#### Exercise brief
Copy out the lines of the records below, and only those lines, from the one with "Click PDF icon" through the one with "1001x1920 pixels.", exactly as they appear.

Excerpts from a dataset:
━━━━━━━━
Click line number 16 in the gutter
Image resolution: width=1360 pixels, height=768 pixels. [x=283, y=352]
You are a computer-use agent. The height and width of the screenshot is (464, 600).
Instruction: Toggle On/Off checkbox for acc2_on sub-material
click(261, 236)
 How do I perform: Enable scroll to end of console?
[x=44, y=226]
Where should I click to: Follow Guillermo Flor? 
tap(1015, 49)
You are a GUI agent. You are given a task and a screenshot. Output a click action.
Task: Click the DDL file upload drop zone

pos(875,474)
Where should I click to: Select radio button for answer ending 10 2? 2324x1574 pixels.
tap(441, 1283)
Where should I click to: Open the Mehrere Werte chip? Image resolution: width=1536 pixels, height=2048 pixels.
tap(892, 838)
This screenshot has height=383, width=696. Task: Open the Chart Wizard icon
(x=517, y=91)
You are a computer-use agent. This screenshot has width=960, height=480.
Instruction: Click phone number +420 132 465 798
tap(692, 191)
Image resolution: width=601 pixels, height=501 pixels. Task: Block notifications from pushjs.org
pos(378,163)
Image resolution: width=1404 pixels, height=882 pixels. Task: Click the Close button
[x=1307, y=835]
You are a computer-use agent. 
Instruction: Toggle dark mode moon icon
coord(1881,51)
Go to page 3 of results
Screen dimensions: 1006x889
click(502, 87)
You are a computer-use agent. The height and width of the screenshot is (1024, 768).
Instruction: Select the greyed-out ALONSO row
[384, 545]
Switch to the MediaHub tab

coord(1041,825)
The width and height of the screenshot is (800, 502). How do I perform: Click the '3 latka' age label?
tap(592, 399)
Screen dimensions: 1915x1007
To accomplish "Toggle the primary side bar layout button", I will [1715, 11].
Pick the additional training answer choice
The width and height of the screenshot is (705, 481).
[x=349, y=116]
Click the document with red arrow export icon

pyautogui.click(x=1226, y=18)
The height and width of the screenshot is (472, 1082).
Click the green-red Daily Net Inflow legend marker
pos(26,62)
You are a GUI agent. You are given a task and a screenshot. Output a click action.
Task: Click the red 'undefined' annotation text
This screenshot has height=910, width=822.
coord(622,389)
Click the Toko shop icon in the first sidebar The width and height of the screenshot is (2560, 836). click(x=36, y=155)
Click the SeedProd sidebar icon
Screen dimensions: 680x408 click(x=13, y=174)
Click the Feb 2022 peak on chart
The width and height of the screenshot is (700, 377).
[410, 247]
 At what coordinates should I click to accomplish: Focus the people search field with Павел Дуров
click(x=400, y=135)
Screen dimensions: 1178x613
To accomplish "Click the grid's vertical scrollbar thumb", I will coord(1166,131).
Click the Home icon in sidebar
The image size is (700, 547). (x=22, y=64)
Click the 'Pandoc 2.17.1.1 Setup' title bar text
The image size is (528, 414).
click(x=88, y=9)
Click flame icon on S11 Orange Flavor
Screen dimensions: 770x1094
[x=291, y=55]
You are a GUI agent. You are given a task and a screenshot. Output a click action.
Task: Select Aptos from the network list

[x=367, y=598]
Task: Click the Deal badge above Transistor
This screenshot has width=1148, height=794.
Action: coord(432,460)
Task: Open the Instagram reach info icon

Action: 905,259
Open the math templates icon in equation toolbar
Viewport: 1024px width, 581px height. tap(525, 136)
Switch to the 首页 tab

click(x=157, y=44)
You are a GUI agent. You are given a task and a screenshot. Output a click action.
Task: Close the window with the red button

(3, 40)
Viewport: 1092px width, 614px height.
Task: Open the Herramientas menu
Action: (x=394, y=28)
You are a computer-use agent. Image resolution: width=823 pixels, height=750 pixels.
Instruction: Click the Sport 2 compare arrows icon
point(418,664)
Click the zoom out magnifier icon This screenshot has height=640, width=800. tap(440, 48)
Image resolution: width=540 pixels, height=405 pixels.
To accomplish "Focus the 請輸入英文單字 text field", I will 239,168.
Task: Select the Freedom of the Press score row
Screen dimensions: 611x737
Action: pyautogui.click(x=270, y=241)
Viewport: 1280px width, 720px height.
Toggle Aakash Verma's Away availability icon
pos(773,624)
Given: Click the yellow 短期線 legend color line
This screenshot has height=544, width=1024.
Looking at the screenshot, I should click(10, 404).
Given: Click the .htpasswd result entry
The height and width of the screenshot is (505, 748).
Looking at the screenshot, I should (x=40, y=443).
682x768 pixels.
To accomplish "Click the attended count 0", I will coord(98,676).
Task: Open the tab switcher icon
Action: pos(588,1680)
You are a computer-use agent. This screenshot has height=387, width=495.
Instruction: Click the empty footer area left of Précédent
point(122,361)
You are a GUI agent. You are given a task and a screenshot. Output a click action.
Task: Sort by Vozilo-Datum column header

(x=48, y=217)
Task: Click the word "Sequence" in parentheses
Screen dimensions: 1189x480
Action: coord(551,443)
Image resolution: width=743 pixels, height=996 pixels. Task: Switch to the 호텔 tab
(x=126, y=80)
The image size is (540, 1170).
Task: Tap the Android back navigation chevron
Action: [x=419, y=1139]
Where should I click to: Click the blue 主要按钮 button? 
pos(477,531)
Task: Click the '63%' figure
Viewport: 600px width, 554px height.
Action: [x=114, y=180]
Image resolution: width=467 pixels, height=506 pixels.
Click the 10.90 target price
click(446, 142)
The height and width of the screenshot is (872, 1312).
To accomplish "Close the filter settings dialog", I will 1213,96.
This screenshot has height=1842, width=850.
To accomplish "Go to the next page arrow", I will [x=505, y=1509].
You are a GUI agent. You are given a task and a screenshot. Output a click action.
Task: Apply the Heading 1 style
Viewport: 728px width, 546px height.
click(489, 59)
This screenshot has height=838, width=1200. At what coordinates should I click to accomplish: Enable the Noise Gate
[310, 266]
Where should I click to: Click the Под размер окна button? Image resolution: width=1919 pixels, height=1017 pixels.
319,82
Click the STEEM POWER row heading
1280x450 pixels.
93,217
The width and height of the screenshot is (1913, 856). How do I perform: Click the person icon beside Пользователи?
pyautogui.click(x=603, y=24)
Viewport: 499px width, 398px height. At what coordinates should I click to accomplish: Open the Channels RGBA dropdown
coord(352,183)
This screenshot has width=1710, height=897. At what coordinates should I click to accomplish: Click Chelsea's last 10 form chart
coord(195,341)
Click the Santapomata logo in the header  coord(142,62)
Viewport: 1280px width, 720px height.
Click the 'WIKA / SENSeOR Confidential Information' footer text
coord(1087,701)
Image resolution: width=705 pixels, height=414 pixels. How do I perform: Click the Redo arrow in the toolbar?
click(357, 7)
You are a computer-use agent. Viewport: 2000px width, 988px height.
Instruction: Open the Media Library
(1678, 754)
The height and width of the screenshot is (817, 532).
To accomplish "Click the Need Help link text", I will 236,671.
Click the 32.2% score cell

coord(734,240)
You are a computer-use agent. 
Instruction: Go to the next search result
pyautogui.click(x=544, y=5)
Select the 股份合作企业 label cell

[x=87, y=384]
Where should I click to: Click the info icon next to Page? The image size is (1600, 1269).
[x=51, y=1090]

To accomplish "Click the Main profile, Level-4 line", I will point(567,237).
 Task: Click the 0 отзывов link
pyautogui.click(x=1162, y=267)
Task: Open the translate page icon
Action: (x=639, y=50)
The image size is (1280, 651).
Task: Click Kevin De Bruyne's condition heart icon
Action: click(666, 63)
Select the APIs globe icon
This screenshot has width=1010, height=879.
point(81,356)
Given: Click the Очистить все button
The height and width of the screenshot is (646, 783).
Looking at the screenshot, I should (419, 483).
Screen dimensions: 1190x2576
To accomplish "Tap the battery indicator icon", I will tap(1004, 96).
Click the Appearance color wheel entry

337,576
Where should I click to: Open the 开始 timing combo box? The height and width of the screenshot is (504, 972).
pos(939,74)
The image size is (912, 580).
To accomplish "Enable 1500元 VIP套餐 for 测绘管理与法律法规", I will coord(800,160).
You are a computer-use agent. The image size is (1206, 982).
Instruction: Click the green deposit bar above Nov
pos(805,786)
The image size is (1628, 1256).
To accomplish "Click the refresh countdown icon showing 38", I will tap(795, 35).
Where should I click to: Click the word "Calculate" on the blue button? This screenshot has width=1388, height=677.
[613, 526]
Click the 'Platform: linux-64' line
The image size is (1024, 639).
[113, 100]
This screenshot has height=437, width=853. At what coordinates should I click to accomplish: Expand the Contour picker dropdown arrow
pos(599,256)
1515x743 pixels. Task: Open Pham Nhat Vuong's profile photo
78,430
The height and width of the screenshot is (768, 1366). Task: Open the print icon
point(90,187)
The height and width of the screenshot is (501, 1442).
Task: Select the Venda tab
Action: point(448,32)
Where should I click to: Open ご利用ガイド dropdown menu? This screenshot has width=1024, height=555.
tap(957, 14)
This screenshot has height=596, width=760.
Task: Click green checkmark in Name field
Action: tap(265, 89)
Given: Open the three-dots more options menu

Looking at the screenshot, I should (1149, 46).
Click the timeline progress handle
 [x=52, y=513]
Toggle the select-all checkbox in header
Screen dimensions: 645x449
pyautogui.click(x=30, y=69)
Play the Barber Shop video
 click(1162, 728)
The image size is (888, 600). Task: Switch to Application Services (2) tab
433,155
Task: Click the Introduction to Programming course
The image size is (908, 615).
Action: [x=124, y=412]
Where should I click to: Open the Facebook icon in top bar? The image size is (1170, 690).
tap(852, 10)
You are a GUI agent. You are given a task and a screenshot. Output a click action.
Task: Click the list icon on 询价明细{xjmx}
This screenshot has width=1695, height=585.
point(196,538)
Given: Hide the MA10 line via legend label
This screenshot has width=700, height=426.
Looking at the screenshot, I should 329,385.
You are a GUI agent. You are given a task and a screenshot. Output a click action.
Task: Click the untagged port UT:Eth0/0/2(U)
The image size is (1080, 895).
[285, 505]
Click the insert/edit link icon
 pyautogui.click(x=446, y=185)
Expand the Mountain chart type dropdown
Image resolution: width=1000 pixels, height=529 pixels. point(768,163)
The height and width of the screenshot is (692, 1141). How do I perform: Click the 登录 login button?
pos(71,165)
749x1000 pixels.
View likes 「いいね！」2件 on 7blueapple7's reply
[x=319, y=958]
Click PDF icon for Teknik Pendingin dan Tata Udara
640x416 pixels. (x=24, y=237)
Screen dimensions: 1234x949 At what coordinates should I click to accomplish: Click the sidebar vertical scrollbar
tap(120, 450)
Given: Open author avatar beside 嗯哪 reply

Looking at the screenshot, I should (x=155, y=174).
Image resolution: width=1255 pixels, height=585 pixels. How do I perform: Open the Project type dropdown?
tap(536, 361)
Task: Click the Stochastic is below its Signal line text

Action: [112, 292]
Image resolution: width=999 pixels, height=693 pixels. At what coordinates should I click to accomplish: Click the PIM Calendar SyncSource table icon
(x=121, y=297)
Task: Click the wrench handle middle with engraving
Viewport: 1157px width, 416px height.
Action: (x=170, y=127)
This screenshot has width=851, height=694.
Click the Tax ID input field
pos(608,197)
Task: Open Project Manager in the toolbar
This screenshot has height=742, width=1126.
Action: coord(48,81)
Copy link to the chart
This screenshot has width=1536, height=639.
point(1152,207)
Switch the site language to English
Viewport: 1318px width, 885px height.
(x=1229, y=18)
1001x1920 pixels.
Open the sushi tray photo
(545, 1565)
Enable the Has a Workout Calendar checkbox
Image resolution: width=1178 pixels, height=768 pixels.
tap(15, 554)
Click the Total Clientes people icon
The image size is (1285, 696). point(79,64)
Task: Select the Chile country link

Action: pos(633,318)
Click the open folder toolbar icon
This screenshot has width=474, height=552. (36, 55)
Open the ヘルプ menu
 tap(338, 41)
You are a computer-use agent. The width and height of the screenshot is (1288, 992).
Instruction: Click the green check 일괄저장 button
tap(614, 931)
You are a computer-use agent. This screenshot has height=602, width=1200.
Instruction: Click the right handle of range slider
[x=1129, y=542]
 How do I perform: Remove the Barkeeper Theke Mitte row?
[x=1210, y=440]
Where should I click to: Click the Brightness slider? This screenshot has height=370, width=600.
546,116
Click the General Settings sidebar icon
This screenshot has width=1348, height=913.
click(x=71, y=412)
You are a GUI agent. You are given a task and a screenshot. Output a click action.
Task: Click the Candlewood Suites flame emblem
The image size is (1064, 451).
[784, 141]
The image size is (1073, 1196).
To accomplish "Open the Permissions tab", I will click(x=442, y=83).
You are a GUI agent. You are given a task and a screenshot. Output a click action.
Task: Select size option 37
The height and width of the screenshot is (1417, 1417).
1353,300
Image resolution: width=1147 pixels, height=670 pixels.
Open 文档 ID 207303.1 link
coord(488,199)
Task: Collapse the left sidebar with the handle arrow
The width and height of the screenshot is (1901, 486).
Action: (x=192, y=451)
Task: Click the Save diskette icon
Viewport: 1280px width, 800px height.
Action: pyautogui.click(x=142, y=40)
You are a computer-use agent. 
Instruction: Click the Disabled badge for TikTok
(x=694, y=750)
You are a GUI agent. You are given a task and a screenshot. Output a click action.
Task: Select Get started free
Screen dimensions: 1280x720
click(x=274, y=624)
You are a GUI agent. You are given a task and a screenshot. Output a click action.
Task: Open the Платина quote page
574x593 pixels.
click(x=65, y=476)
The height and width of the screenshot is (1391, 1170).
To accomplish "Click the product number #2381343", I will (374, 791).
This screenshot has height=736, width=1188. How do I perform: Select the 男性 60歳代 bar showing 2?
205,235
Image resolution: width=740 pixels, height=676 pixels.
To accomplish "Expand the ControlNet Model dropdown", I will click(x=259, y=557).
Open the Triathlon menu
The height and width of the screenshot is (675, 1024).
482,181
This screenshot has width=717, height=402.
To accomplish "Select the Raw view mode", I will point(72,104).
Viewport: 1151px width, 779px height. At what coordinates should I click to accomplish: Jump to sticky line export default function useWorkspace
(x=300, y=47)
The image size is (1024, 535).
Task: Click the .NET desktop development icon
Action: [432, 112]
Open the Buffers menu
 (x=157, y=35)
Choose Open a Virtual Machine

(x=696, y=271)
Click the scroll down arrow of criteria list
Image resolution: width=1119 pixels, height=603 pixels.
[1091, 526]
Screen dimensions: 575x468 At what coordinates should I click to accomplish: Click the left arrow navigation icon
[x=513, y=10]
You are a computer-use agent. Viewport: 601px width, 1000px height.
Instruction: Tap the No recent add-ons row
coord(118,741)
━━━━━━━━
#### Output for this exercise
Click PDF icon for Teknik Pendingin dan Tata Udara
640x416 pixels. (x=24, y=237)
Screen dimensions: 1234x949 At what coordinates should I click to accomplish: Click the sidebar vertical scrollbar
tap(120, 450)
Given: Open author avatar beside 嗯哪 reply

Looking at the screenshot, I should (x=155, y=174).
Image resolution: width=1255 pixels, height=585 pixels. How do I perform: Open the Project type dropdown?
tap(536, 361)
Task: Click the Stochastic is below its Signal line text

Action: [112, 292]
Image resolution: width=999 pixels, height=693 pixels. At what coordinates should I click to accomplish: Click the PIM Calendar SyncSource table icon
(x=121, y=297)
Task: Click the wrench handle middle with engraving
Viewport: 1157px width, 416px height.
Action: (x=170, y=127)
This screenshot has width=851, height=694.
Click the Tax ID input field
pos(608,197)
Task: Open Project Manager in the toolbar
This screenshot has height=742, width=1126.
Action: coord(48,81)
Copy link to the chart
This screenshot has width=1536, height=639.
point(1152,207)
Switch the site language to English
Viewport: 1318px width, 885px height.
(x=1229, y=18)
1001x1920 pixels.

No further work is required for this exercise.